Grave disturbance in early medieval Europe. International symposium 2017.
Thursday 12th January 2017
One of the most intriguing chapters in early medieval archaeology is an outbreak of grave disturbance which stretched from Hungary to England, peaking in the 7th century AD. Thousands of recent burials were reopened and rifled, with grave-goods and human remains removed or scattered. Traditionally labelled as grave-robbery, this early reopening has been recognised since the 19th century, but until recently little comparative work had been carried out between sites or regions, and there was almost no systematic research into its causes.
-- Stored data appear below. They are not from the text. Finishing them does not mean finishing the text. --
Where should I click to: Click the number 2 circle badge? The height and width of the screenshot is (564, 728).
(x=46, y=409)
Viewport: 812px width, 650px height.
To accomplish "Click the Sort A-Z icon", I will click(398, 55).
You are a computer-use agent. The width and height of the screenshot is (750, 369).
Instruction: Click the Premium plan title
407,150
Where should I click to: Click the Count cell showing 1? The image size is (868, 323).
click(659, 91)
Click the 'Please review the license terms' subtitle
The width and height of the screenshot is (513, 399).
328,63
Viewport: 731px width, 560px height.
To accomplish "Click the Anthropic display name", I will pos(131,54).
Now this has changed: substantive empirical research is being carried out in England, Germany, France, the Low Countries, and Austria. Results so far include significant new findings about the date, extent, and nature of the practice. We can now see that this is by no means straightforward robbing for material gain. Understanding reopening can shed new light on burial rituals themselves: new interpretations explore attitudes to death, decay, commemoration, possessions, and ancestors.
This will be the first conference on the fascinating phenomenon of Merovingian-period grave disturbance since 1977. With the support of Riksbankens Jubileumsfond, the symposium will bring together researchers working on reopening evidence in five areas of early medieval Europe, plus an advisory panel of scholars based in Europe and the US.
On Thursday 12th January the talks will be open to the interested public.
The symposium will run from 09:00 to 17:00.
Attendance is free but registration is required. Please use this form to register.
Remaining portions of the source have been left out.